Lamento decepcioná-lo, mas creio que não há registo de mais pedidos de esclarecimento, o que é a confirmação implícita de tudo o que acabo de dizer.

Aliás, nem era preciso dar esta confirmação hoje, porque está dada, visto que o quinto elemento,

que supostamente seria escolhido pelos quatro elementos da entidade independente, já foi, efectivamente, escolhido nas sedes do PS e do PSD em negociações bipartidárias.

Portanto, a questão que se coloca é esta: como é possível aceitar que, em relação a uma entidade independente e que tem funções de regulação independente num sector tão importante como é o da comunicação social, ainda antes de ter sido eleita, já se saiba que abdicou da sua primeira decisão fundamental, que é a de cooptar, de forma independente, nos termos da lei, o quinto elemento?

Este é o pior sinal que pode ser dado, é a revelação de que não estamos perante uma entidade independente, mas perante uma entidade que, já se percebeu, resulta de uma estrita negociação partidária, e de que as pessoas que a integram estão escolhidas precisamente pelos dois partidos para cumprir um andato dos dois partidos.

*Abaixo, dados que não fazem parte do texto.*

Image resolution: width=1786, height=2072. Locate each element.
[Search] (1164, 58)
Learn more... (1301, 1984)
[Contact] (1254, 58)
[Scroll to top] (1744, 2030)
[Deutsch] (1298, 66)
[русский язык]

A concretizar-se esta operação, isto é óbvio perante todos.

Por vezes, costuma dizer-se que «à mulher de César não basta ser séria, é preciso parecê-lo». Ora, esta entidade reguladora nem sequer as aparências mantém, ou seja, não é séria, nem parece!

É, pois, uma evidência que estamos perante, por um lado, um monumental retrocesso em matéria de regulação da comunicação social e, por outro, um enxovalho público — e um enxovalho público para todo o regime, isto é, não apenas para as personalidades que vão integrar a Entidade Reguladora para a Comunicação Social e que dão este espectáculo de subserviência perante o País, mas também para esta Assembleia e para o regime democrático.

Estamos, portanto, perante algo absolutamente lamentável, que de forma alguma deveria acontecer, mas que, infelizmente, resulta desta forma de fazer política, em Portugal, por parte dos dois maiores partidos, que é a de procurarem repartir entre si a ocupação integral de todos os lugares do aparelho de Estado, com consequências muito graves para a credibilidade da própria democracia.